I have a feeling that many Ebike customers are like my wife's acquaintance.
Bought Turbo Levo Expert "to keep up with my son when he is mountain biking".
Son is not biking. She rode it twice on paved rail trail.


----------



## Art666 (Aug 4, 2018)

I used to alternate when I had emtb and mtb. I found whole bunch of new trails when on emtb. I could go more places and hit more climbs, venture into unknown questionable areas, I also had second battery. I did 65 miles once riding in Pacifica Linda Mar area. Also I didnt have to drive with emtb to get to the trails. I do miss it, sold emtb a year ago. Some of the local climbs are very steep, would be nice to have e assist just for few hundred feet.
I am also 50+, not sure if it would matter if I was 30.


----------



## mtnbkrmike (Mar 26, 2015)

Between my daughter and myself, I have a number of bikes, including 2 e-fat bikes for winter riding. We were fortunate enough to pick them up about a year ago. Last winter we got over 50 solid mountain rides in on them.








I swapped the tires last year from the OEM Cake Eaters, to studded Wrathchilds, before the snow flew. Then in spring, I swapped them back to the Cake Eaters, thinking we would use these bikes on dirt on rest days and for long, epic, multi-summit Rocky Mountain day long adventures. It never happened.

We used them for the first time a couple of weeks ago for a 54km blast deep in the mountains. We each had 2 of 5 bars of battery power left at the end, and we were using Trail and Boost modes throughout (never ECO mode). On ECO mode, I bet we could get 7 or 8 hours of riding, no problem.

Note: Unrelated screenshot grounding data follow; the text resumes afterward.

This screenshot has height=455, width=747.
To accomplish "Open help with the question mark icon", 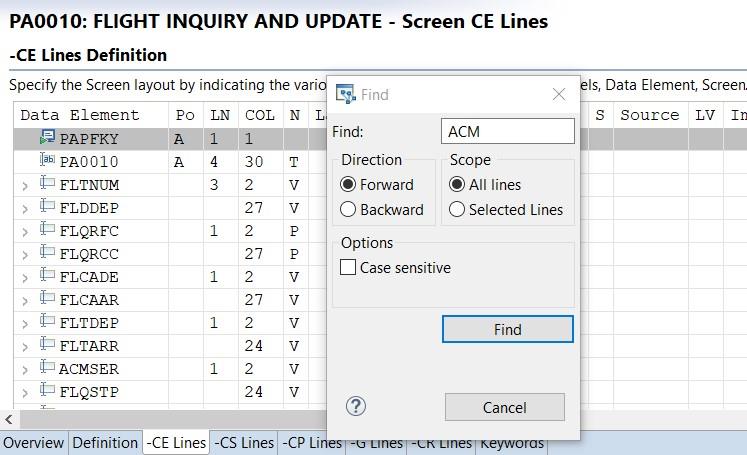I will 355,406.
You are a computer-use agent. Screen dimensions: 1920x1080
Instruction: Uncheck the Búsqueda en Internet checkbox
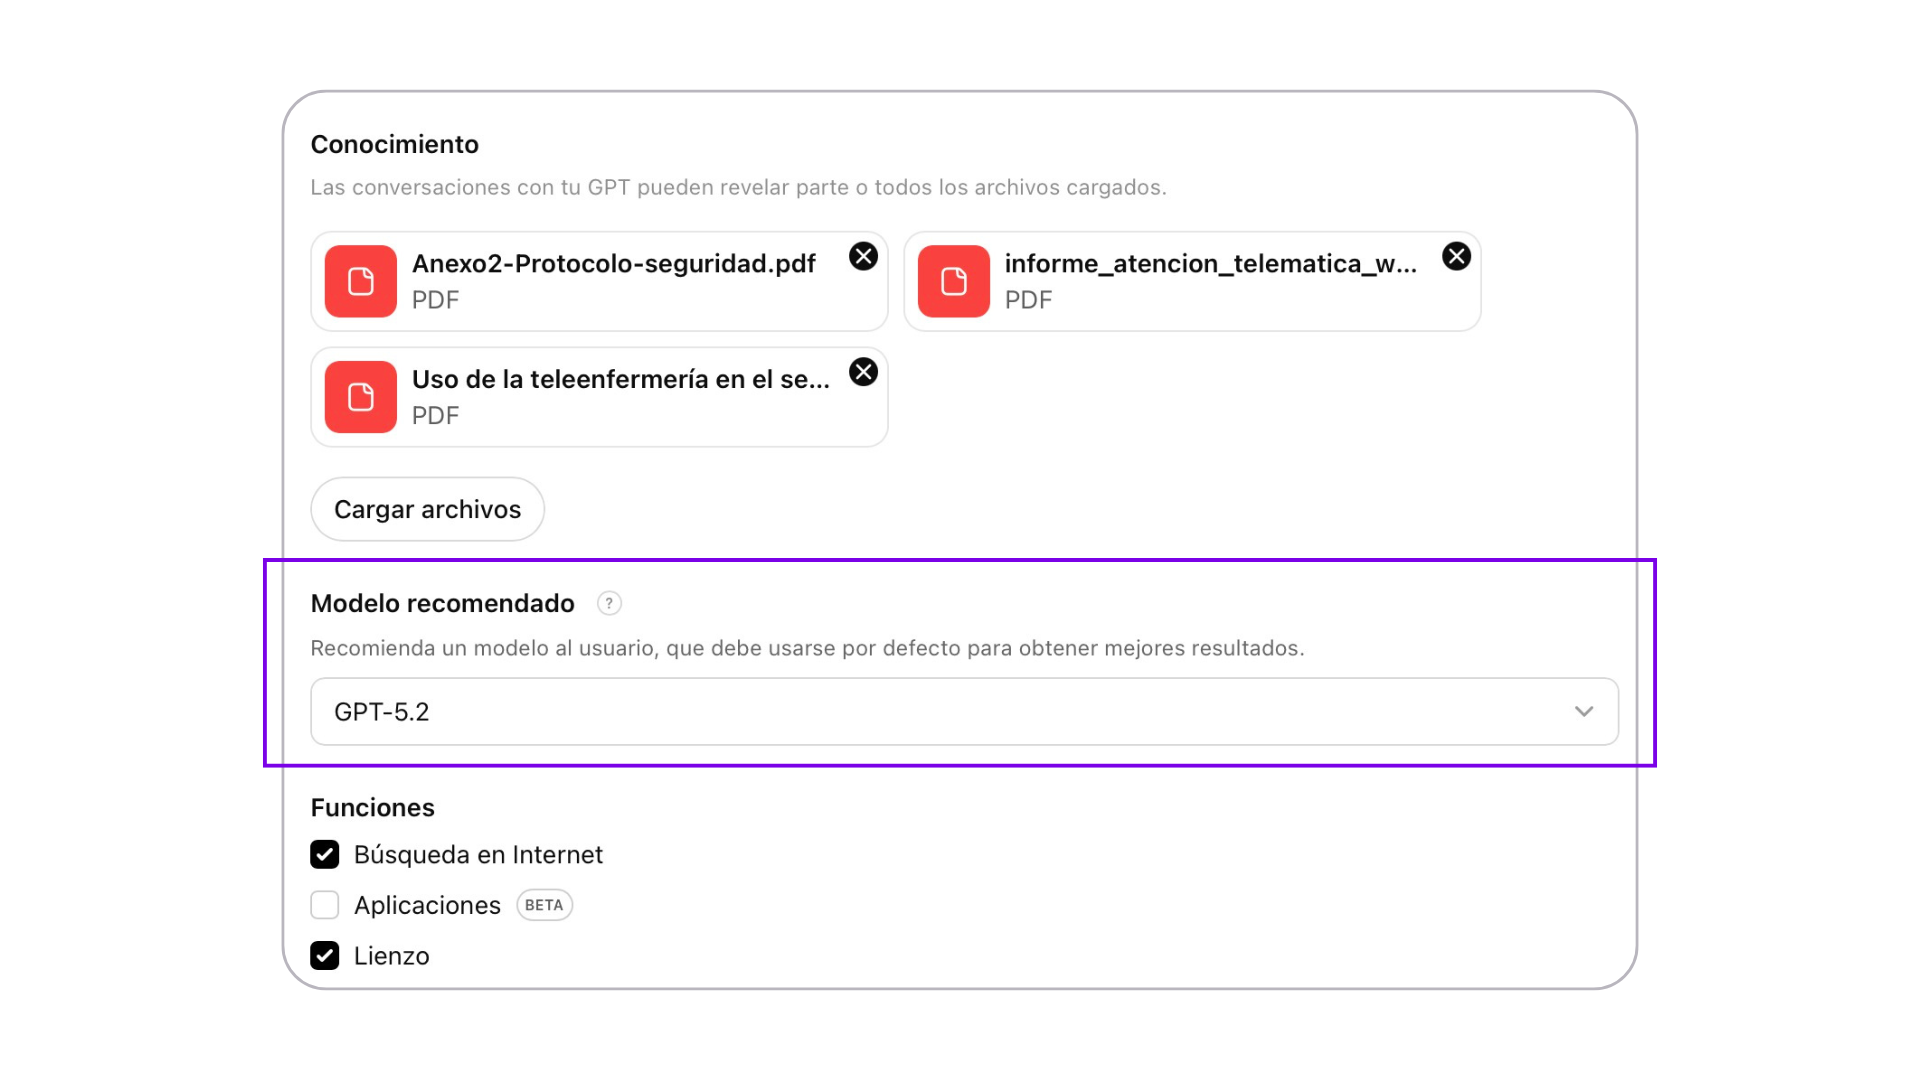click(x=325, y=855)
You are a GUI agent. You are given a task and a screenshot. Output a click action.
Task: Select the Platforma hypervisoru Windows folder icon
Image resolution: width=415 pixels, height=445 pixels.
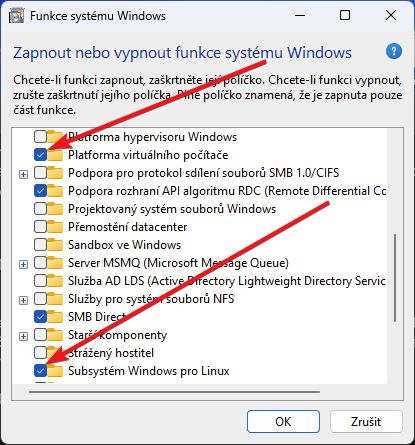click(55, 137)
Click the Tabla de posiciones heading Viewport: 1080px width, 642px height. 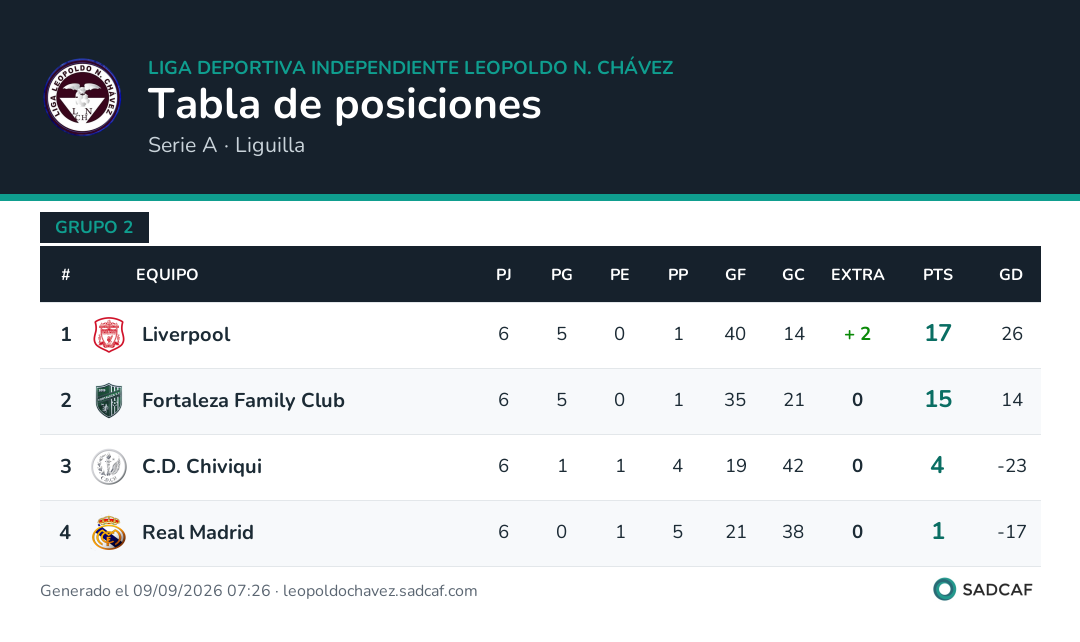point(344,105)
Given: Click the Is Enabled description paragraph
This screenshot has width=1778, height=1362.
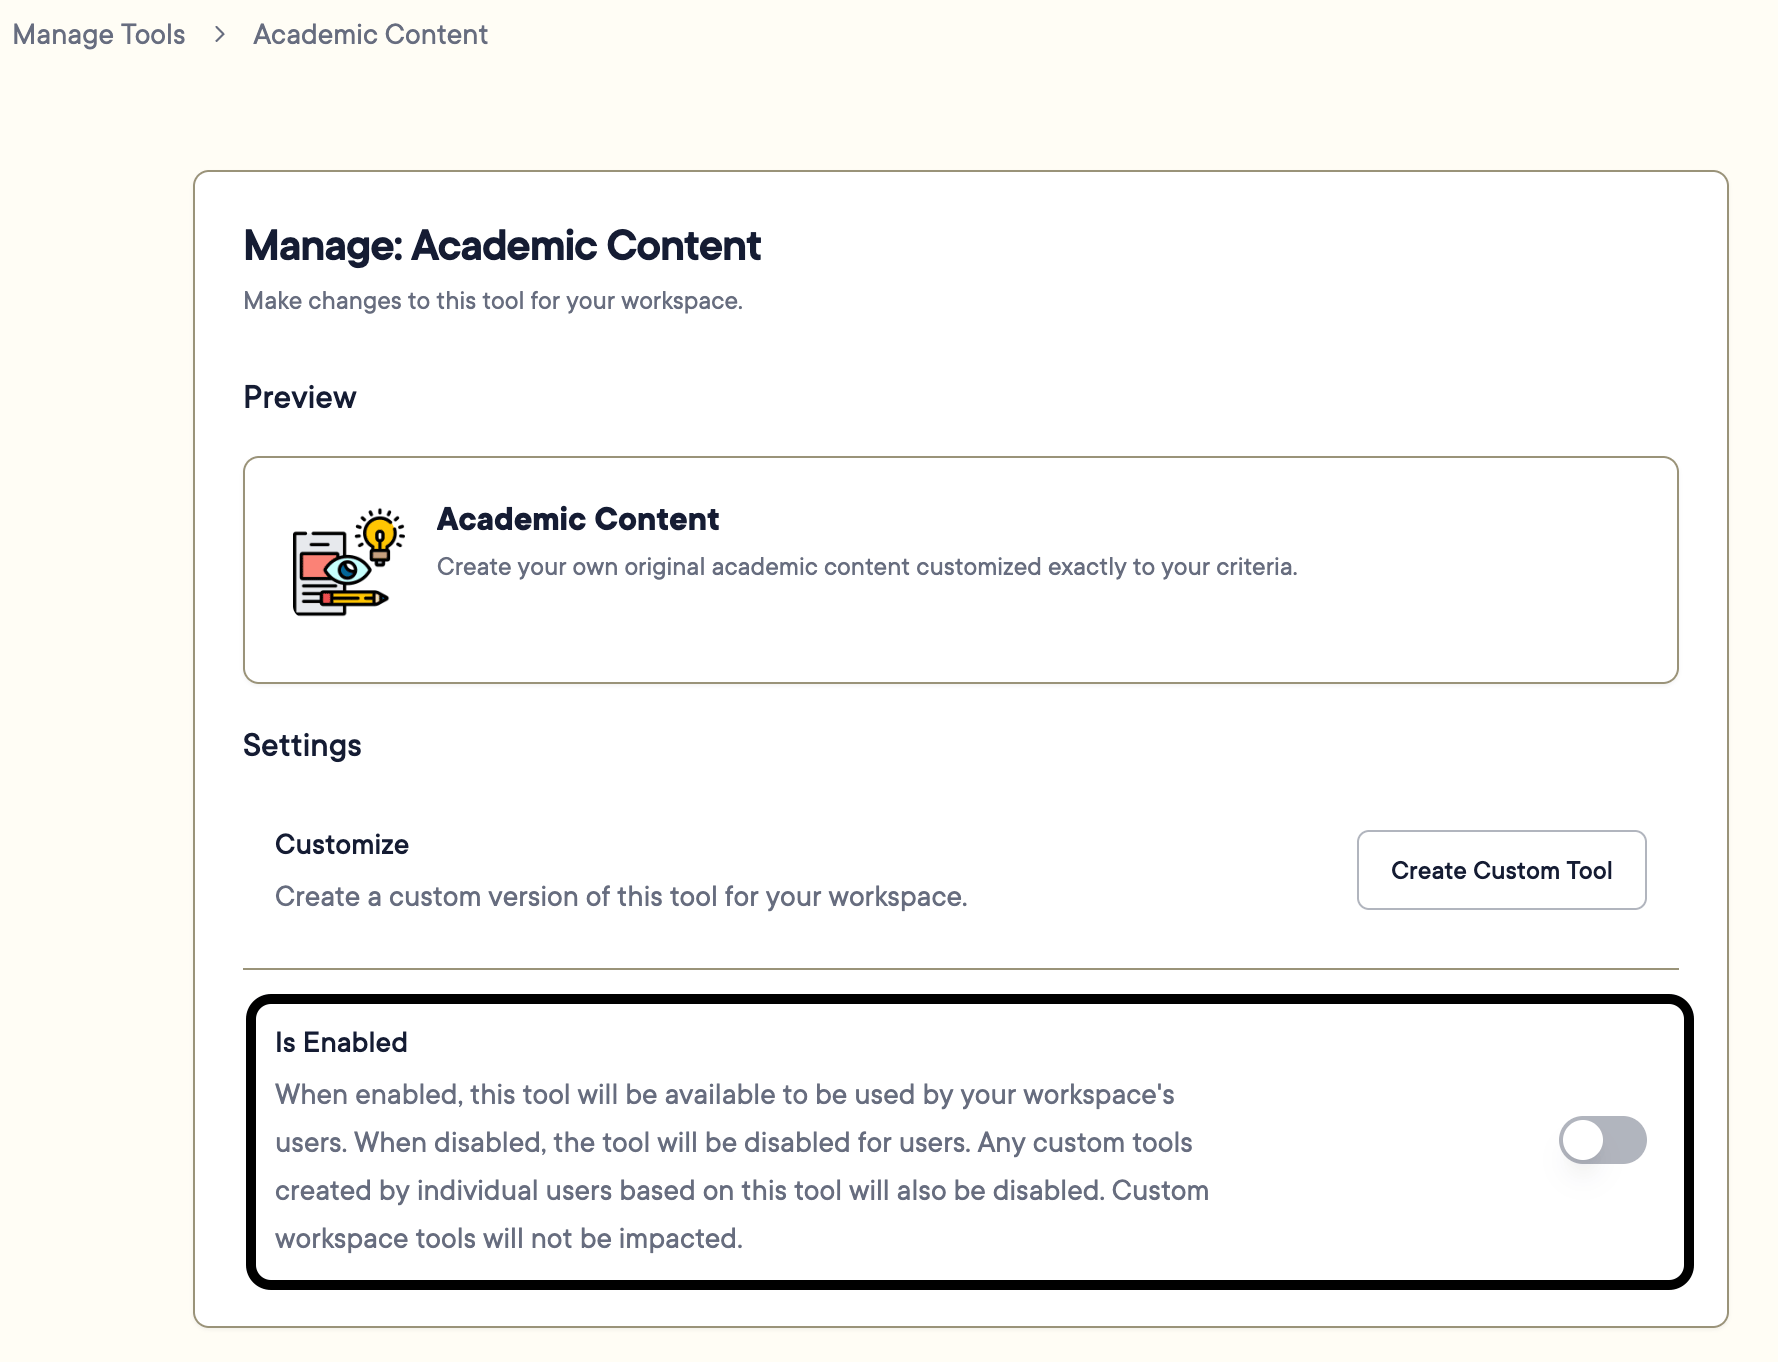Looking at the screenshot, I should tap(742, 1166).
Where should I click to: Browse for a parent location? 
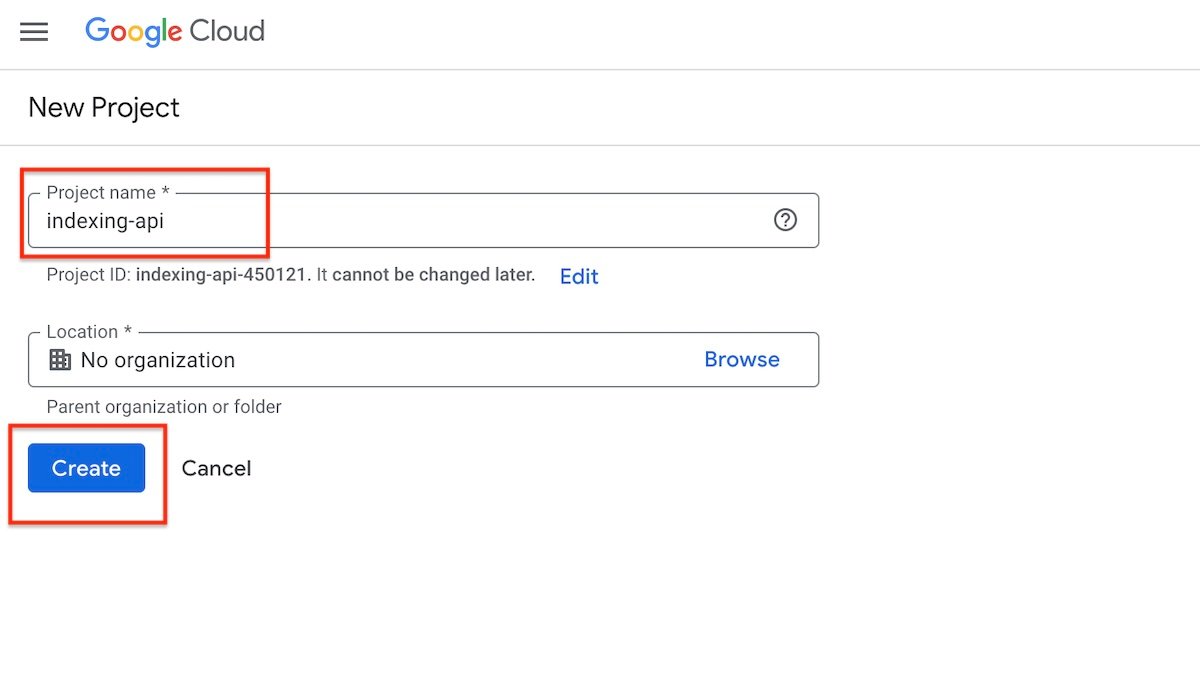(742, 360)
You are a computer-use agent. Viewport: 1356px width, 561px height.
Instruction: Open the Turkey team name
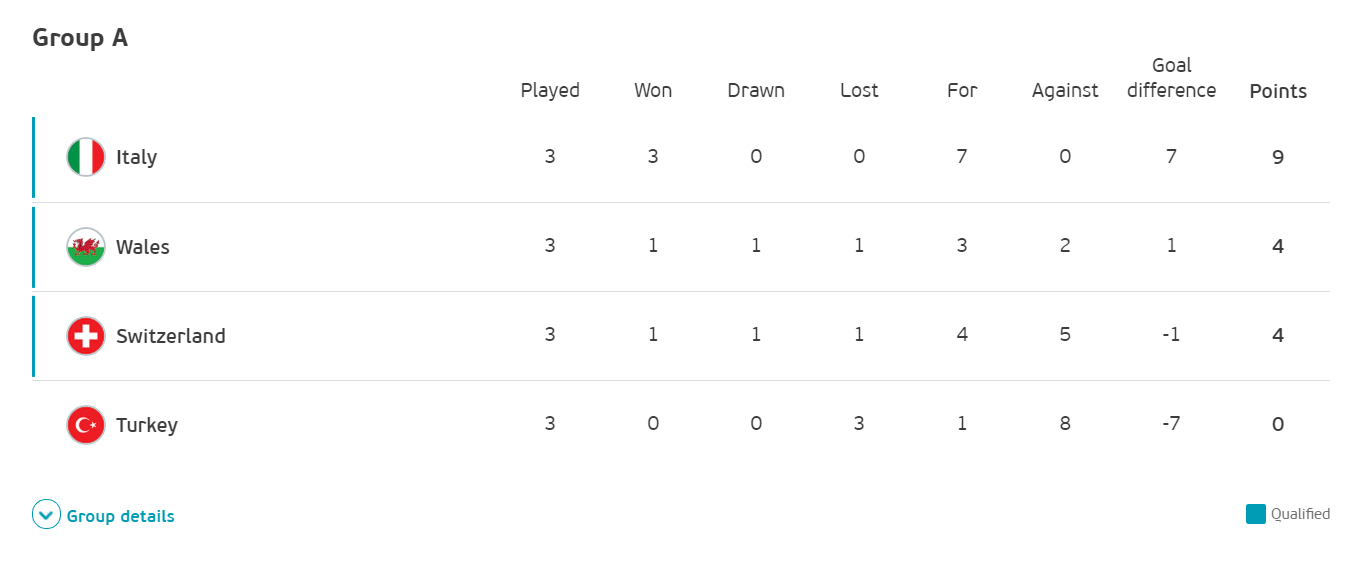[x=147, y=425]
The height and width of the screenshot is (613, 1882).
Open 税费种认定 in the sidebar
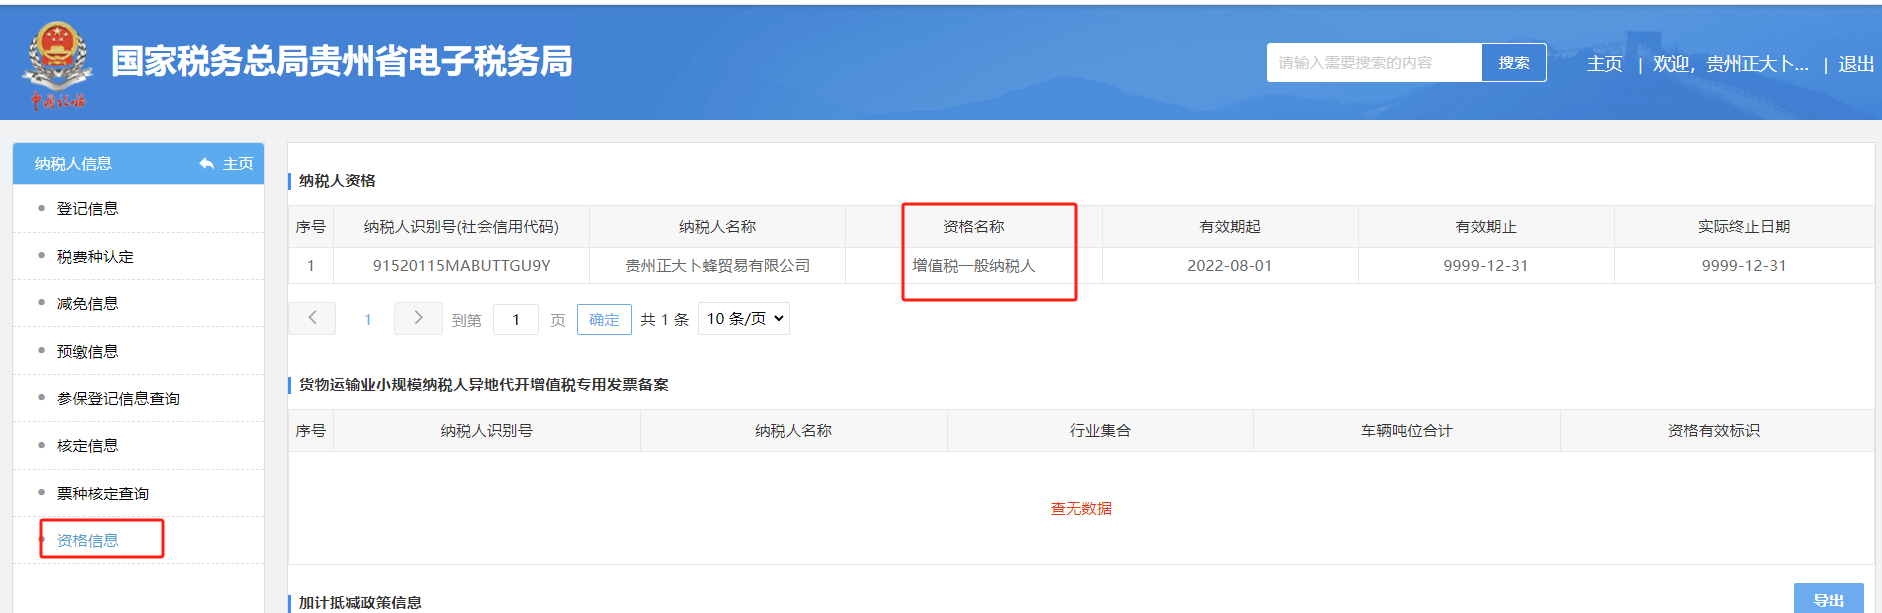(x=95, y=257)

Anyway, I’m doing a long solo blast on mine today. My daughter is out of the loop, having 4 wisdom teeth removed late last week. I’m tired today, and my shop just did some work on mine last week, that I want to make sure was done right. So I will head out today for a 50-60 km ride I have been wanting to hit before the snow flies (before the studded Wrathchilds go back on).

Those e-bikes are fantastic in the winter but I will be carefully considering whether I swap the studded Wrathchilds out for 3 season dirt use again. Among other things, my daughter and I crave the exhausted, adrenalin charged, high fiving when we reach the summit after an extended climb. You don’t get that sensation on a e-bike. Like someone said, it’s more like sight seeing. Great for the winter, but a little tame feeling otherwise, at least at times.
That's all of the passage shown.